Charlotte Anne Albinia Disbrowe (née Kennedy; 1795 – 18 October 1855) was a British society hostess who lived abroad as the wife of Edward Cromwell Disbrowe, a diplomat. Her letters, written while residing in the Russian Empire, were later published and provide historians with valuable first-hand accounts of life at the Imperial Russian court in the early 19th century.

==Early life and family==
Anne Kennedy was the eldest child of the Robert Kennedy, a younger son of Archibald Kennedy, 11th Earl of Cassilis. Her mother was Jane Macomb, the daughter of a successful American merchant. The family lived for several years in New Jersey, where Anne was born, before moving their residence to England. On 24 October 1821, she married Edward Cromwell Disbrowe, a British diplomat. The couple met in Switzerland. Their first child was born the year after their marriage in Bern. In late 1822, they returned to England, where Edward became a Member of Parliament (MP) for Windsor (1823–26). The growing family lived in Walton Hall, Derbyshire. They eventually had four surviving children: daughters Charlotte and Jane (who later married Henry Christopher Wise), and sons Edward and William.

==Life as a diplomatic wife==
In April 1825, Edward Disbrowe travelled to Saint Petersburg to serve as Minister Plenipotentiary at the court of Tsar Alexander I. Anne followed in June, accompanied by her father. Initially told this would be a short-lived posting, they decided to leave their two young daughters behind in England out of fear the sea journey would be too dangerous. The girls stayed with Anne's parents at Walton Hall. Events at court quickly extended the couple's stay; Tsar Alexander died, which precipitated the Decembrist revolt and Nicholas I's eventual succession. The Disbrowes were then posted to Moscow in 1826, as part of a large English delegation for the new tsar's coronation. As there was no permanent ambassador to Russia in place, Anne was the highest ranking English lady present and had many social duties to perform, further delaying their return home. Anne's letters reveal her anguish at being separated from her children. She and her husband considered sending for them, but worried about the serious risks associated with travel and Russia's climate. Anne would not see them again until her return to England in March 1828, a gap of three years.

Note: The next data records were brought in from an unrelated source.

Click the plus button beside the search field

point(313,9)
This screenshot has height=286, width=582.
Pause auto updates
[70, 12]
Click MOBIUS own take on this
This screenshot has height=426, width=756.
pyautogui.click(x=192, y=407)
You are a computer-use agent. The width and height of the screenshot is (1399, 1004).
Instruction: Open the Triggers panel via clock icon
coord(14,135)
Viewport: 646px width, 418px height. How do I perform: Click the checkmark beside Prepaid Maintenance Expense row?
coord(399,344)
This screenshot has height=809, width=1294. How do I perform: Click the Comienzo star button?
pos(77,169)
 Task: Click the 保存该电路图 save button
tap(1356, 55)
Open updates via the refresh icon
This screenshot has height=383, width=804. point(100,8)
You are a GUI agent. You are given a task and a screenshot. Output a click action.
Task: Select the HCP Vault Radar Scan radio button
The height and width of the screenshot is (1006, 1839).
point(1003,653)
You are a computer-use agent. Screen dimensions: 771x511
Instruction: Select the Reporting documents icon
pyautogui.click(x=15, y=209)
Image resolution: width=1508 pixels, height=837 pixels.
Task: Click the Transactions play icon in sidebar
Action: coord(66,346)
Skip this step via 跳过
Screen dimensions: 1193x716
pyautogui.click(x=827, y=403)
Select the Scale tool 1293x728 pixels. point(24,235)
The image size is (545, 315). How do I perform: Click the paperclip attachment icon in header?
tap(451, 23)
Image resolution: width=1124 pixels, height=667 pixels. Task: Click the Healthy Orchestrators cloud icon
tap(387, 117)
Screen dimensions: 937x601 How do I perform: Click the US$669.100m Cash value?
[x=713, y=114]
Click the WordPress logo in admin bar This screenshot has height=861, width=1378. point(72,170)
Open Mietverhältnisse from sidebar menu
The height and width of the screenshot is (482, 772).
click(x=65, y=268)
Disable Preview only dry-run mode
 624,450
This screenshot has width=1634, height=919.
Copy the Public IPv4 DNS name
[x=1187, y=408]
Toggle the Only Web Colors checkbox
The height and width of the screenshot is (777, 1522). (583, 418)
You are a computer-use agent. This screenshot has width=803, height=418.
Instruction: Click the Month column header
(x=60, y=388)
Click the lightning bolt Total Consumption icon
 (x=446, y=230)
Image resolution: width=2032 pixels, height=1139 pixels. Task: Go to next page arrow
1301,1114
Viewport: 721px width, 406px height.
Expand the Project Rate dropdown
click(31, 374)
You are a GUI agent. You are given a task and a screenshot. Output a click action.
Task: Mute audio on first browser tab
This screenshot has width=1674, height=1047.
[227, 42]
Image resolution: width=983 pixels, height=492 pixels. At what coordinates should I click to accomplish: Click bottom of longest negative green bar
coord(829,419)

After Russia, Disbrowe held appointments in Württemberg and Stockholm, and in 1831 he was knighted into the Royal Guelphic Order. Beginning in January 1836, he and his family moved to The Hague where he served as an envoy. There he fell ill in September 1851, and died on 29 October. His grieving family then returned to England. In his will, he left his widow and two daughters an annuity of £500. The family properties were later divided among both daughters; Walton Hall was inherited by Charlotte, and Jane acquired an estate in Northamptonshire. Their son Edward died in 1854, and according to his sister Charlotte, Anne's "health never recovered from that terrible loss". Anne died in October of the following year.

==Legacy==
Charlotte later published much of her mother's correspondence; these letters have provided historians with valuable first-hand accounts of life at the Russian court in the early 19th century. She edited a collection of letters and had them printed by the Ladies' Printing Press for private publication in 1878, under the name Original Letters from Russia 1825–1828. Some of these letters were later adapted into another book, Old Days in Diplomacy: Recollections of a Closed Century, published in 1903 by Jarrold & Sons.